Lord Sacks’ comments were welcomed by a Christian religious liberty organisation but attacked by the head of a secularist group.

Concern

The Chief Rabbi was speaking to a House of Commons Select Committee alongside a representative from the Church of England, the Roman Catholic Church and the head of the British Humanist Association.

Lord Sacks said he shared with the church leaders a “real concern that the attempt to impose the current prevailing template of equality and anti-discrimination on religious organisations is an erosion of religious liberty”.

The Chief Rabbi went on to raise concerns that the UK was “beginning to move back” to the time of the Mayflower when many left to “find religious liberty elsewhere”.

Imposing

And Bernard Jenkin MP, who chairs the Committee, also warned that a “humanist absolutism” would be “tyrannical”.

Andrea Minichiello Williams of Christian Concern welcomed the Chief Rabbi’s comments.

She said: “There has been a significant curtailing of religious freedom in this nation, due to the ‘equalities’ culture and the imposition of political correctness on the public.”

Selfish

She warned that this was “an inevitable consequence of secularism, which promises a utopia but pushes our society towards the beginnings of tyranny”, and added: “Secularism is not neutral and punishes dissenters”.

But Terry Sanderson, President of the National Secular Society (NSS), said the equality laws that Lord Sacks “disparages are a wonderful achievement and something that most people – including many Jews – welcome as progressive, just and long overdue”.

Mr Sanderson added that the Chief Rabbi’s statement was “selfish, self-serving and politically motivated”.

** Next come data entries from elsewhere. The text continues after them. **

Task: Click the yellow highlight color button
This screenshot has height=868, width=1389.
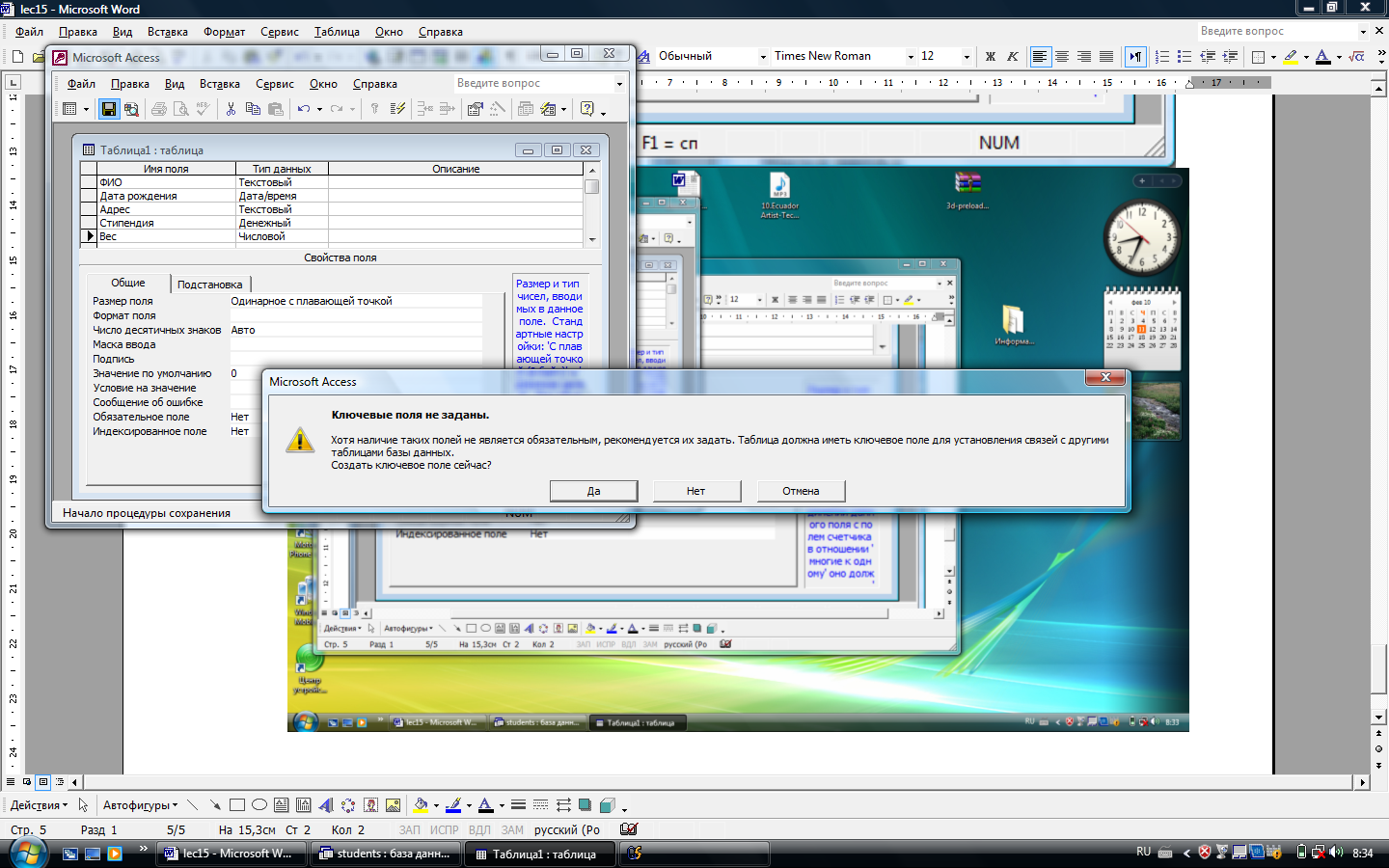Action: coord(1291,57)
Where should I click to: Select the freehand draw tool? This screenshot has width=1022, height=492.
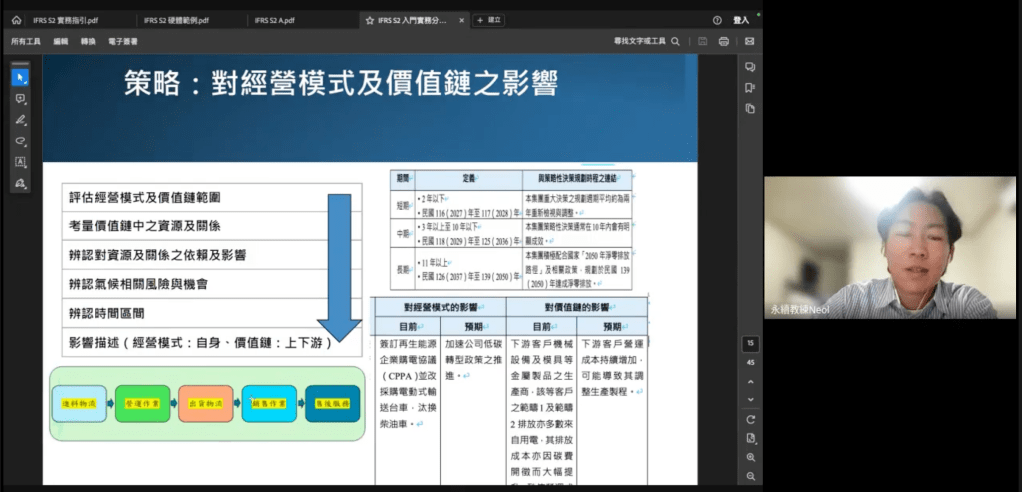tap(20, 141)
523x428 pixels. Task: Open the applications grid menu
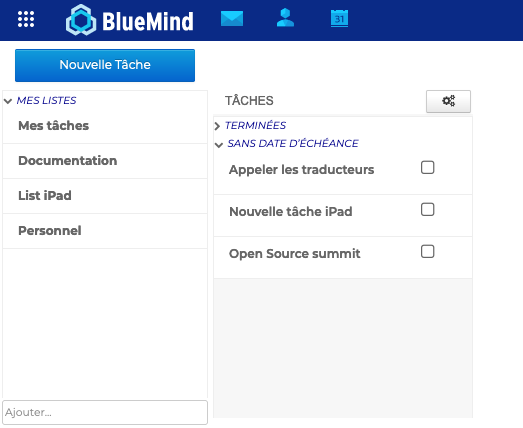[26, 19]
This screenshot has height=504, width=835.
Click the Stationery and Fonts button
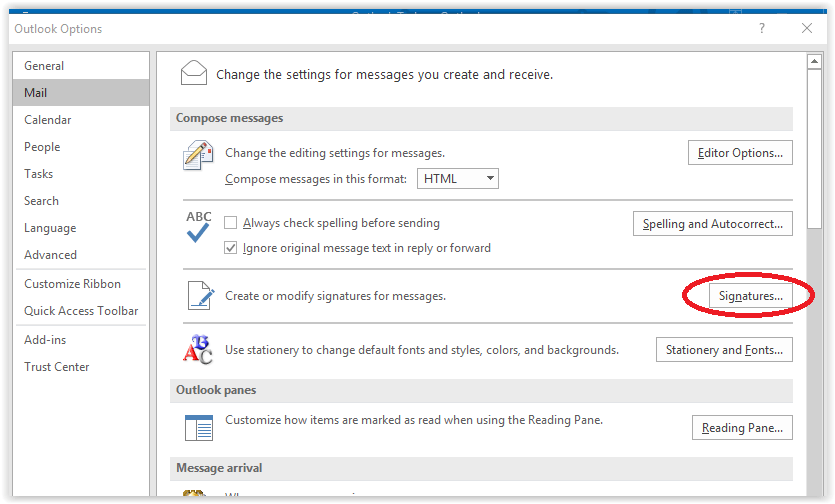click(724, 350)
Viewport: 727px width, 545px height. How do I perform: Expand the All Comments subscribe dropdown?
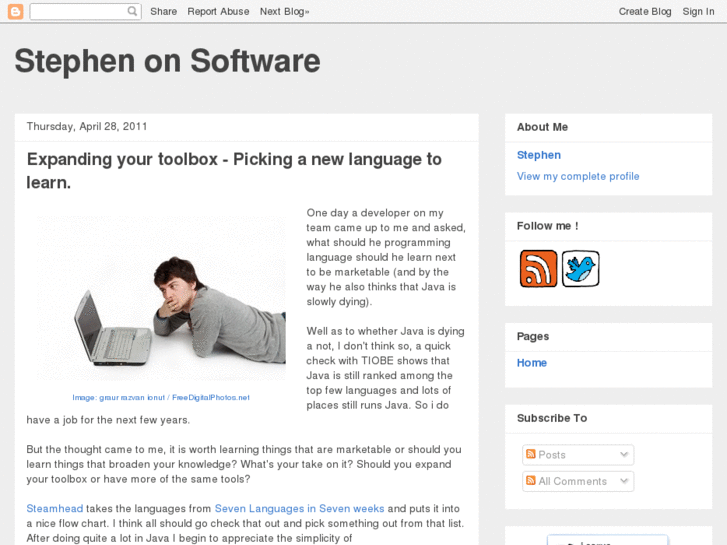624,481
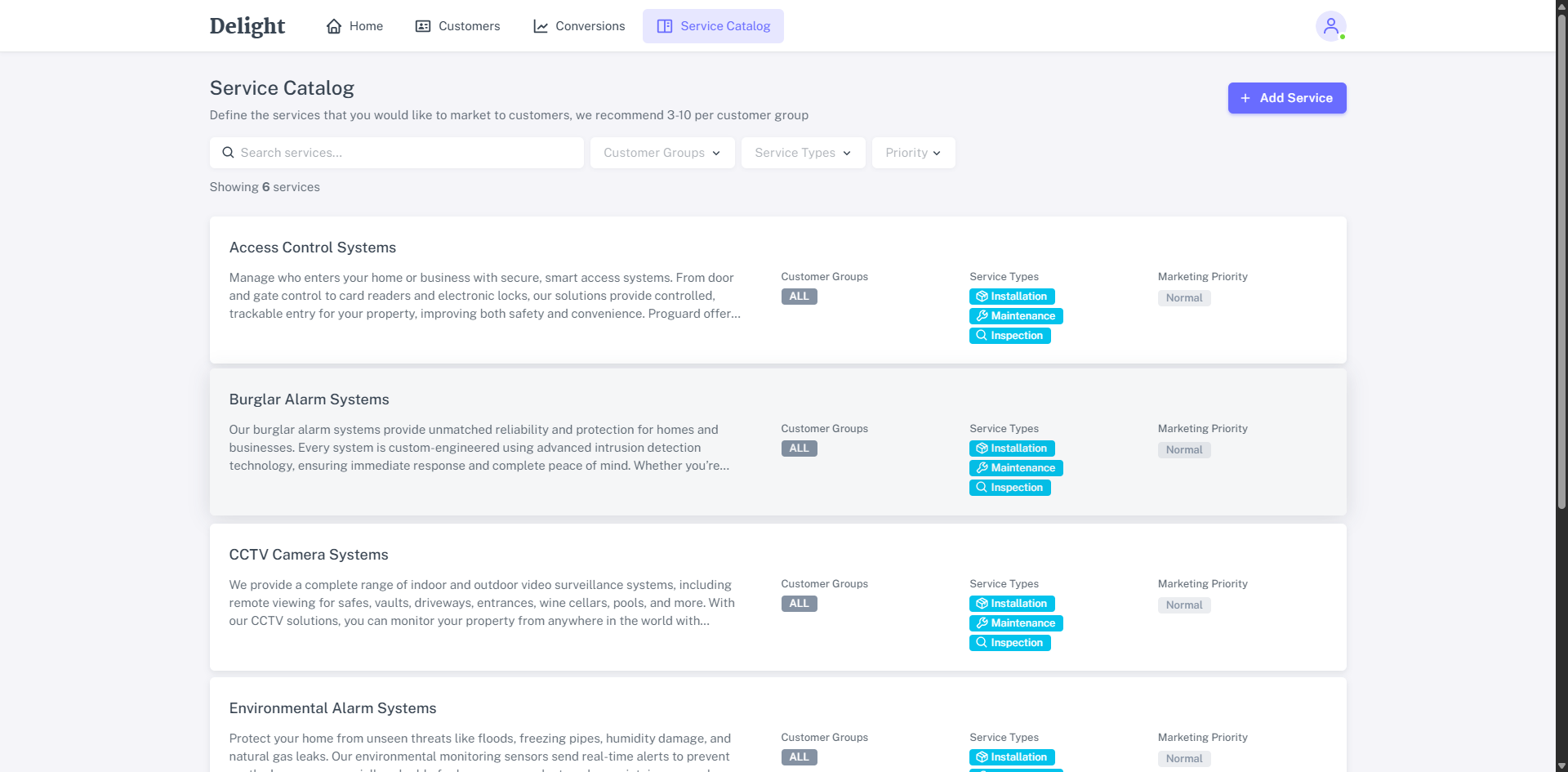Click the magnifier icon in search box
Viewport: 1568px width, 772px height.
click(x=228, y=153)
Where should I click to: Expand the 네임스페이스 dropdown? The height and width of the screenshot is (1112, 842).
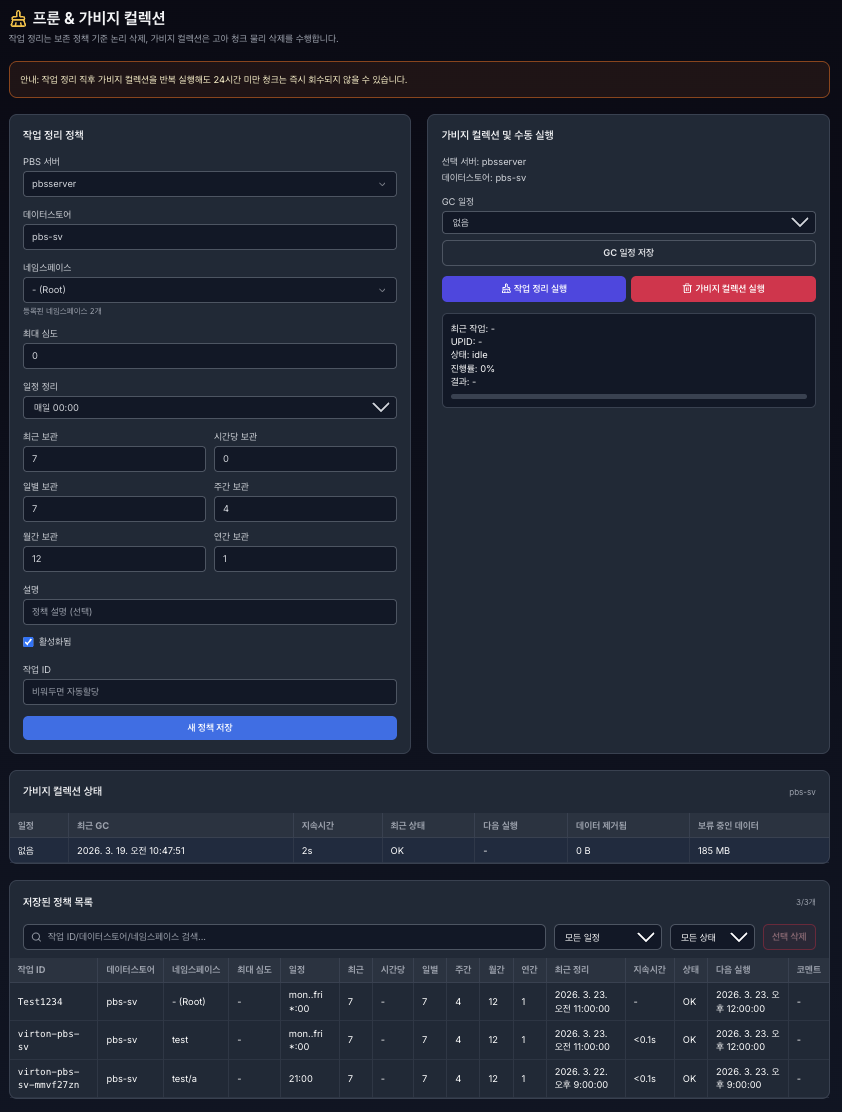(x=209, y=290)
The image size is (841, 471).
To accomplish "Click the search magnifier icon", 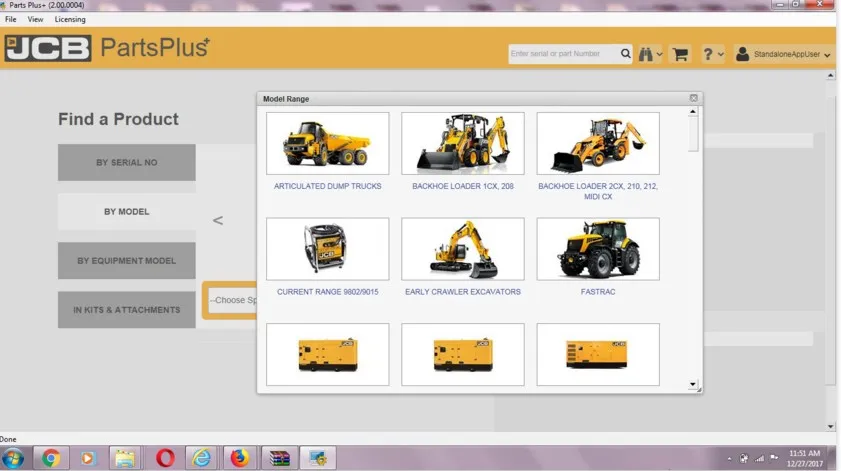I will 626,54.
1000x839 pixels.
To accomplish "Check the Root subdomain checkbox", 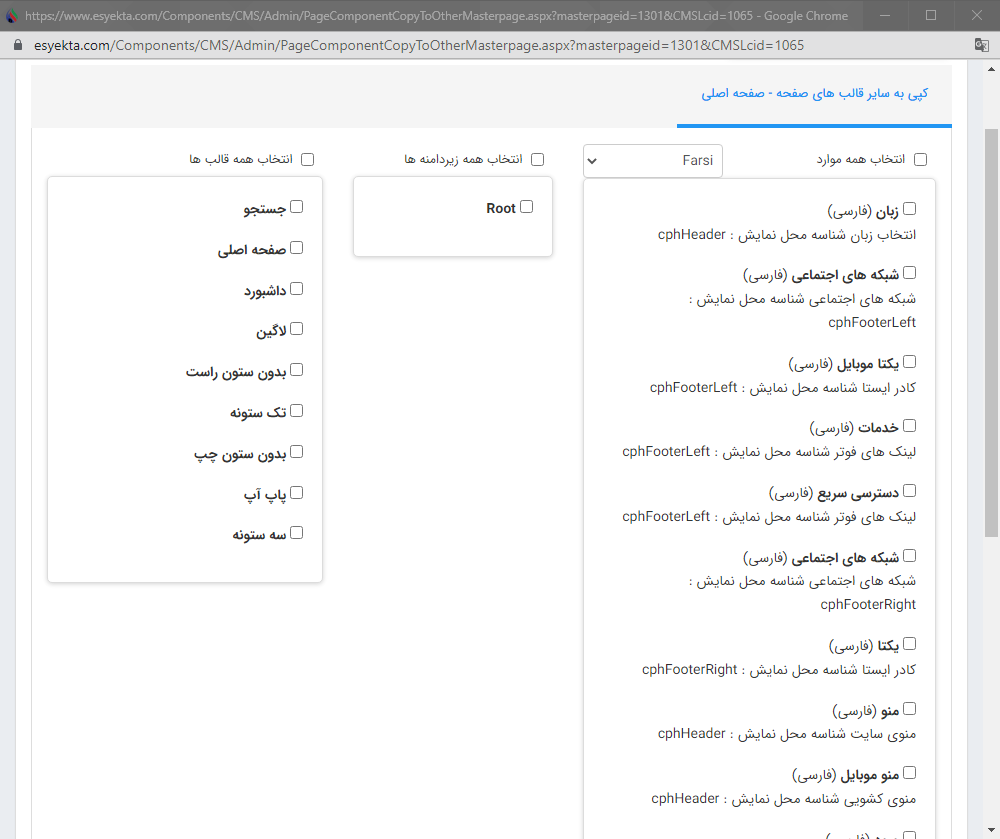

Writing on the NSS’ website he also commented: “My message to Lord Sacks, Andrea Minichiello Williams, Lord Carey, the Christian Institute and all the other whingers is this: if you really think life in this country is intolerable and want to go somewhere else where your prejudices — sorry, religious freedom — can be expressed unfettered, let me quote the song from West Side Story: ‘I know a boat you can get on. Bye-bye.'”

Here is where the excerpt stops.